> **RECORDS FOR THIS TASK**:
* * * *

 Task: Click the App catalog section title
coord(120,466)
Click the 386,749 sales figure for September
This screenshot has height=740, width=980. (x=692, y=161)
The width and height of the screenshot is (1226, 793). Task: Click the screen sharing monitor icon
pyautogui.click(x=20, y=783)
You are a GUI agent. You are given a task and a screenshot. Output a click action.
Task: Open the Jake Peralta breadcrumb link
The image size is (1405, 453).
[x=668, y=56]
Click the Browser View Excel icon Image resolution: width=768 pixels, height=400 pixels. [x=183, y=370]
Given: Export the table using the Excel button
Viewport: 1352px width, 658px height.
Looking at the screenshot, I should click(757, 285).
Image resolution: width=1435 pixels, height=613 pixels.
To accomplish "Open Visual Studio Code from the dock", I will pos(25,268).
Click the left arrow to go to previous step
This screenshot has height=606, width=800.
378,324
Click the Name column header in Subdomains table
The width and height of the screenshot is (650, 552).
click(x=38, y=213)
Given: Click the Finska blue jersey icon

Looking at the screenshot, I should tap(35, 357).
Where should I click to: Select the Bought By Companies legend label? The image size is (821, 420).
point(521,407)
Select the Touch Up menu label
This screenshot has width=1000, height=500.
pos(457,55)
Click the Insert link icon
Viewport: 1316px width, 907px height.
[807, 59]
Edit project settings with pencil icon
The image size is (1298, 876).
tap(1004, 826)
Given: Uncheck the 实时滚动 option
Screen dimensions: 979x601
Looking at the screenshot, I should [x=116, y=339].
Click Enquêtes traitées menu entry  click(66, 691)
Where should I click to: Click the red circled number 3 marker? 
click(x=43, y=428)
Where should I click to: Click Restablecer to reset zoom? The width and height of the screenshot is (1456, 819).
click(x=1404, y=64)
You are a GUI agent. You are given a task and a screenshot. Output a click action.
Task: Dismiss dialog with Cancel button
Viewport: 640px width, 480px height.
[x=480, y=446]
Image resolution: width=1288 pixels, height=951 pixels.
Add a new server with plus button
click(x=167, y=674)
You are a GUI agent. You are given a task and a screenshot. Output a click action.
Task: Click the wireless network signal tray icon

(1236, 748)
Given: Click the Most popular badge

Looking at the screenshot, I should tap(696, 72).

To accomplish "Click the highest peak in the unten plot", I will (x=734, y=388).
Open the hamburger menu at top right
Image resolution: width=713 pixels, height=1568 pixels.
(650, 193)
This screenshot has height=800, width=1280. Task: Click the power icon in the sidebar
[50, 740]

* * * *

Quote exactly the first line of the entries and every line after it, stopping with the line that contains "Click the Name".

> **RESULT BELOW**:
 Task: Click the App catalog section title
coord(120,466)
Click the 386,749 sales figure for September
This screenshot has height=740, width=980. (x=692, y=161)
The width and height of the screenshot is (1226, 793). Task: Click the screen sharing monitor icon
pyautogui.click(x=20, y=783)
You are a GUI agent. You are given a task and a screenshot. Output a click action.
Task: Open the Jake Peralta breadcrumb link
The image size is (1405, 453).
[x=668, y=56]
Click the Browser View Excel icon Image resolution: width=768 pixels, height=400 pixels. [x=183, y=370]
Given: Export the table using the Excel button
Viewport: 1352px width, 658px height.
Looking at the screenshot, I should click(757, 285).
Image resolution: width=1435 pixels, height=613 pixels.
To accomplish "Open Visual Studio Code from the dock", I will pos(25,268).
Click the left arrow to go to previous step
This screenshot has height=606, width=800.
378,324
Click the Name column header in Subdomains table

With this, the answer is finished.